Bu derneğin çatısı altında bazen beş altı, bazen on beş yirmi insana hitap ederken fark ettiği güzelliklerden ümit var oluyordu. Evet, biliyordu karşısındaki gençler dört dörtlük değildiler lakin öğrenmeye azmetmiş bir avuç insandı bunlar.
Okuldaki sekiz saatlik ders bitmişti. Hava kararıncaya kadar süren bu muhabbetlerde farklı bir hava soluyorlardı. Biri, Cuma saatinde yaptıkları muhabbetlerine katılan kardeşlerinin fazlalığından memnun olduklarını beyan ediyorken diğeri bir İmam Hatip ortaokuluna gittiğini ve bir şeyler anlatmak istediğini beyan edip çok hoş karşılandığını anlatıyordu heyecanla.
Masanın ardındaki, ibadet sevgisini anlatırken Efendimiz (sav)'in gözümün nuru dediği namaza vurgu yaptı. (SAV) demiyor mu ki "Farihna Ya Bilal"/ -Ezan okuyarak- bizi rahatlat ya Bilal... Bir gece Aişe annemizden izin istiyor "Rabbime ibadet edebilir miyim?" diye... "Rabbime ibadet eden bir kul olmayayım mı?" nazını duyan kim olsa izin verir. Hikmetlerine vakıf olunmuş ibadetin kime ne zararı olabilir ki?
Atalarımız da abdest konusunda teşvik babında "ne kadar soğuk suyla abdest alınırsa o kadar sevap" diyerek bunca zahmetin rahmeti de çok olur demişlerdir.
Sonra gençlik yıllarından bir perde açtı saçına sakalına aklar düşmüş adam. İlkokula giderken kömürlükte, pek de temiz olmayan çuvalların üzerinde namaz kıldığını, Minyeli Abdullah romanında okuduğu gibi yolculuk yaptığı otobüsleri beş dakika bekletip seferi olarak namaz kıldığını, küçük yaşlarda tüm gün oruç tuttuğunu, babasından kendisine kalan en büyük emanetin camiye, cemaate devam ettiğini, çobanlık yaparken bile mandaları Allah'a havale edip ibadet ettiğini... Daha nicelerini anlattı, anlattı.
Kastamonu'da ilahiyat okuyan, "-Benim odamda ilahiyatçı olmasına rağmen namaz kılmayan arkadaşlarım var" deyince oradakiler vahim tabloyu görmüş oldular bir nebze.

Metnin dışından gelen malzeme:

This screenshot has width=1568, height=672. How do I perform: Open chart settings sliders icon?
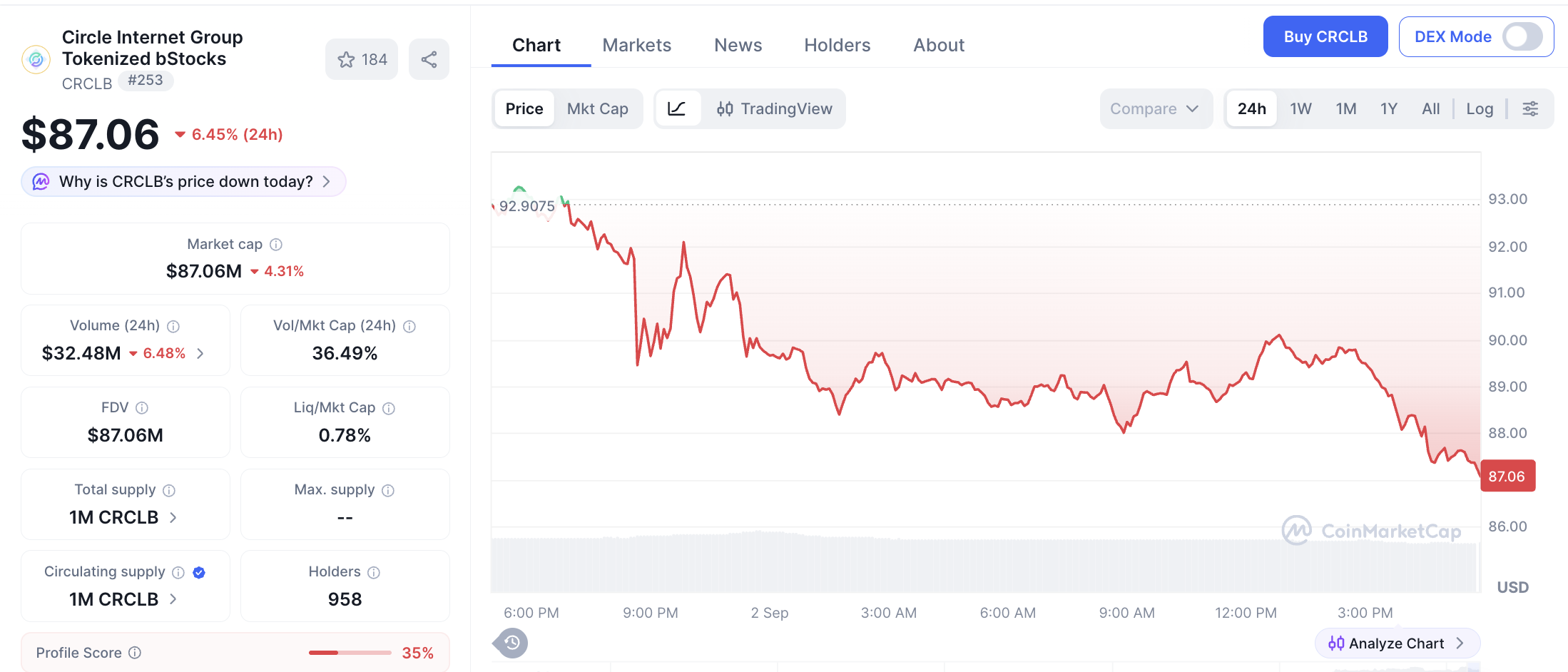[x=1530, y=108]
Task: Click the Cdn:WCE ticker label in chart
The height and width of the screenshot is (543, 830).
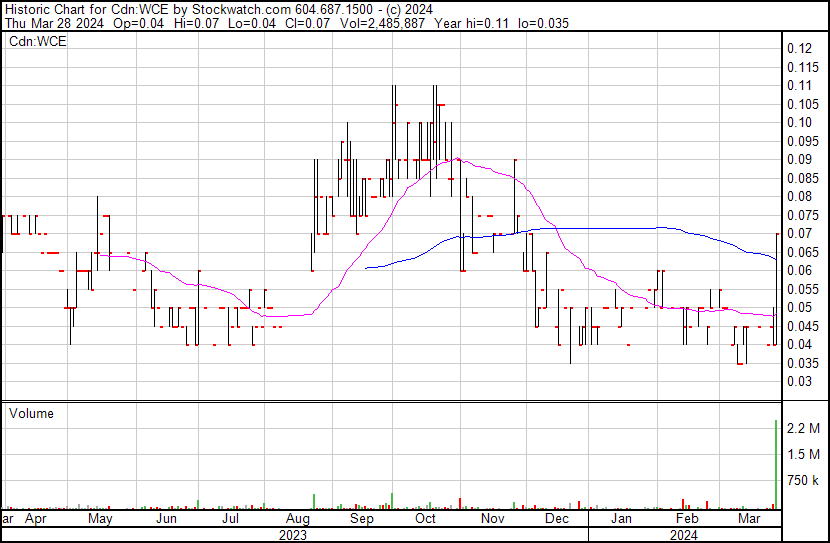Action: pyautogui.click(x=38, y=41)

Namaz için üç düğüm atılabilir: Namaz kılmak için bir arkadaşınla anlaşır ve camiye gidersiniz. Namaz kılmayı unutsan hayırlı arkadaşın sana hatırlatır. Arşın altında gölgelenecek insanlardan biri de gönlü mescitlere bağlı genç, gençliğini ibadetle süsleyen gençtir, dedi.
İbadet, maneviyatla ilgili olduğu için insanın kendini aşmasına bir vesiledir. Çünkü aşkın bir kaynağa bağlantı kuruyor oradan imdat istiyorsun. İnanmak ve kurallarına uygun ibadet etmek hayatın her safhasından, her dakikasında olması gereken bir haldir.
Aşka, imanla, sevgiyle oluşturulmuş duygusal bağlantı sağlandıktan sonra ibadetin tadına doyulmaz. Aradan çıkaralım, sırtımızdaki yükü atalım, vazifeyi görelim gibi sözler bile gölge düşürür bu hassaslığa.
Dinleyen gençlerin yüreğinde ibadet sevgisi yeşeriyordu. Akşam ezanı okunurken sohbetin de sonuna gelmişlerdi. Sıcak çaylar ikram ediliyor, sorular yağıyor, şiirler okunuyordu...
Bir genç kızın şahsiyet inşasına bir tuğla -ibadet sevgisi- daha koymuş olmanın mutluluğu içinde eşiyle beraber kapıdan çıktı kır saçlı adam.